START PASSAGE PROVIDED

A student composes a 16-bar melody with no repeated pitch patterns, constant eighth-note motion, and no rests or sustained tones. Why is this melody likely to feel unsatisfying?
AIt lacks sufficient harmonic variety to support the listener's interest
BConstant motion without rests, sustained tones, or motivic repetition undermines phrase clarity and listener coherence
CThe rhythm is too uniform — 16 bars of eighth notes requires at least one meter change
DSixteen bars is too long without a modulation to another key
Constant motion prevents the melody from breathing or landing anywhere. Rests and sustained tones create points of arrival and expectation — without them, the phrase never 'gets somewhere.' And without motivic repetition, there is nothing for the listener to track or remember: each moment is equally novel, which paradoxically undermines memorability. Strong melodies use activity strategically, not continuously.
Question 2 Multiple Choice
A melody leaps upward from C to A (a major sixth). Following classical melody construction principles, what should typically come next?
AAnother upward leap to continue the energy and forward motion
BA rest to mark the high arrival point before continuing
CStepwise motion descending from A
DA return to C to balance the upward motion symmetrically
The classical principle is to follow a large leap with stepwise motion in the opposite direction. A leap upward creates energy; the stepwise descent releases it gradually and is both vocally comfortable and dramatically satisfying. This is not an arbitrary rule — it reflects tonal gravity (high pitches want to fall) and vocal physics (a large leap leaves the voice at an extreme from which it naturally descends by step). Returning immediately to C would be too abrupt; another upward leap would accumulate tension without release.
Question 3 True / False
A well-constructed melody typically places its climactic pitch roughly two-thirds of the way through the phrase, not at the beginning or end.
TTrue
FFalse
Answer: True
Placing the climax at the beginning leaves nowhere to go — the melody peaks immediately and then falls away without buildup. Placing it at the very end feels anticlimactic because there is no post-climax resolution or descent. Two-thirds of the way through allows for a buildup, a dramatic peak, and a brief resolution before the phrase closes — the shape of a natural arc with both rise and fall.

END PASSAGE PROVIDED
START STORED DATA

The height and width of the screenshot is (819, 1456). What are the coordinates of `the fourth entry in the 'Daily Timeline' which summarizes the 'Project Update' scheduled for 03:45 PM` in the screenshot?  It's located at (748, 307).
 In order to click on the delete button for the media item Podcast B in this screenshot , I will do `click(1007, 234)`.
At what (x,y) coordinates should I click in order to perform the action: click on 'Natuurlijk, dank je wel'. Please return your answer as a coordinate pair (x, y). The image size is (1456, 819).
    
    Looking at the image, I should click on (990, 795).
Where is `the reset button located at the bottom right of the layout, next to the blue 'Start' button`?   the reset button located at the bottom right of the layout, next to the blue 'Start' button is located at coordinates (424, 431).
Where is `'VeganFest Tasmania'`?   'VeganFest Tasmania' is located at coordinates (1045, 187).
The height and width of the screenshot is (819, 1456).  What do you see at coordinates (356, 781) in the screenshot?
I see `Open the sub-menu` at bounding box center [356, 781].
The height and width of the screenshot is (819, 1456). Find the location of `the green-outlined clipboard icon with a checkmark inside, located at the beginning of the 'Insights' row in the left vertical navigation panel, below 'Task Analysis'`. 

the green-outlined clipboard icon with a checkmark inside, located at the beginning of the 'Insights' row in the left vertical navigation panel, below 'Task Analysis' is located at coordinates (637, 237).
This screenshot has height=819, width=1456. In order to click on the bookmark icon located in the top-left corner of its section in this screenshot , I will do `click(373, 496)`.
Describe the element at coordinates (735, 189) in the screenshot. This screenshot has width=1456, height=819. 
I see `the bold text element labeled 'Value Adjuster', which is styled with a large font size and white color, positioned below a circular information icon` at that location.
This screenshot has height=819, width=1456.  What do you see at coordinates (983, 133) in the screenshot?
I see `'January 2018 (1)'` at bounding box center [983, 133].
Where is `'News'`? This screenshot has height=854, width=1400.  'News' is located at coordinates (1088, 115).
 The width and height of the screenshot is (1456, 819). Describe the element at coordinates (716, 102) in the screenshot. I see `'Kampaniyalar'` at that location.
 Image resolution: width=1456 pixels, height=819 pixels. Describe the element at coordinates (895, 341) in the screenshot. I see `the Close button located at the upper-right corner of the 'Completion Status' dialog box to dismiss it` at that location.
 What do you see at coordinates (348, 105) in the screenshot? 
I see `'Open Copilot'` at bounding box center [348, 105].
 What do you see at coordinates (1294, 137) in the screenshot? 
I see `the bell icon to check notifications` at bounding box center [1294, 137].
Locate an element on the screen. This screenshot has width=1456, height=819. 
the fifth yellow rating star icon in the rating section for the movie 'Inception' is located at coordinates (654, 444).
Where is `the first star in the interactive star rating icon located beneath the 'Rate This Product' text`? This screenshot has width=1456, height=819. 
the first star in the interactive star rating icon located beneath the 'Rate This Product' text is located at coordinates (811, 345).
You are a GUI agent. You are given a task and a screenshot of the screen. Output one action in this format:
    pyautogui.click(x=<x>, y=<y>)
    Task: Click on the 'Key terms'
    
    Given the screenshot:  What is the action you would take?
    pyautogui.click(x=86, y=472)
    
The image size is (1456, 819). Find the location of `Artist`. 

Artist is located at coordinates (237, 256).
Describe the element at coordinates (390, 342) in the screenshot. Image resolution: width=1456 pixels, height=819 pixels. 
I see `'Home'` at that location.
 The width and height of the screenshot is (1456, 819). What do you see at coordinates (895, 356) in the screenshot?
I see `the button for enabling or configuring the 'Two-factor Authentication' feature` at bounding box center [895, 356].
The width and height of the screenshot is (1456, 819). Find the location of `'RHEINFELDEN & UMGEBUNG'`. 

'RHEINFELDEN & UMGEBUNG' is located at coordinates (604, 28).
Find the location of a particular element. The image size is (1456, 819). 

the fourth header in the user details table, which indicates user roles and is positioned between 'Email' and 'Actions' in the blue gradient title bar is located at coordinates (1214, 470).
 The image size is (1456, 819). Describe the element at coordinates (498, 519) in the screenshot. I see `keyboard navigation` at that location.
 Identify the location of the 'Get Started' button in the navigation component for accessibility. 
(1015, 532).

END STORED DATA

REQUIRED ACTIONS
1 > In the melody quiz, reproduce the text starting with "AIt lacks sufficient" and going on through "strategically, not continuously.".
2 > According to the melody quiz, why does a melody's climactic pitch work best about two-thirds of the way through the phrase? Answer in one to three sentences.
3 > Turn the paragraph in the melody quiz that begins "The classical principle is to follow" into a short bulleted list that keeps its main facts.

SOLUTIONS PER TASK
1 >
AIt lacks sufficient harmonic variety to support the listener's interest
BConstant motion without rests, sustained tones, or motivic repetition undermines phrase clarity and listener coherence
CThe rhythm is too uniform — 16 bars of eighth notes requires at least one meter change
DSixteen bars is too long without a modulation to another key
Constant motion prevents the melody from breathing or landing anywhere. Rests and sustained tones create points of arrival and expectation — without them, the phrase never 'gets somewhere.' And without motivic repetition, there is nothing for the listener to track or remember: each moment is equally novel, which paradoxically undermines memorability. Strong melodies use activity strategically, not continuously.

2 > A climax at the beginning leaves nowhere to go, and a climax at the very end feels anticlimactic because no resolution or descent follows it. At the two-thirds point, the melody can build up, reach a dramatic peak, and resolve briefly before the phrase closes.

3 >
- Classical principle: after a large leap, move by step in the opposite direction.
- An upward leap creates energy, and a stepwise descent releases it gradually.
- The descent is comfortable for the voice and dramatically satisfying.
- The principle reflects tonal gravity, since high pitches want to fall.
- It also reflects vocal physics, since a large leap leaves the voice at an extreme from which it naturally descends by step.
- Returning immediately to C would be too abrupt.
- Another upward leap would build tension without releasing it.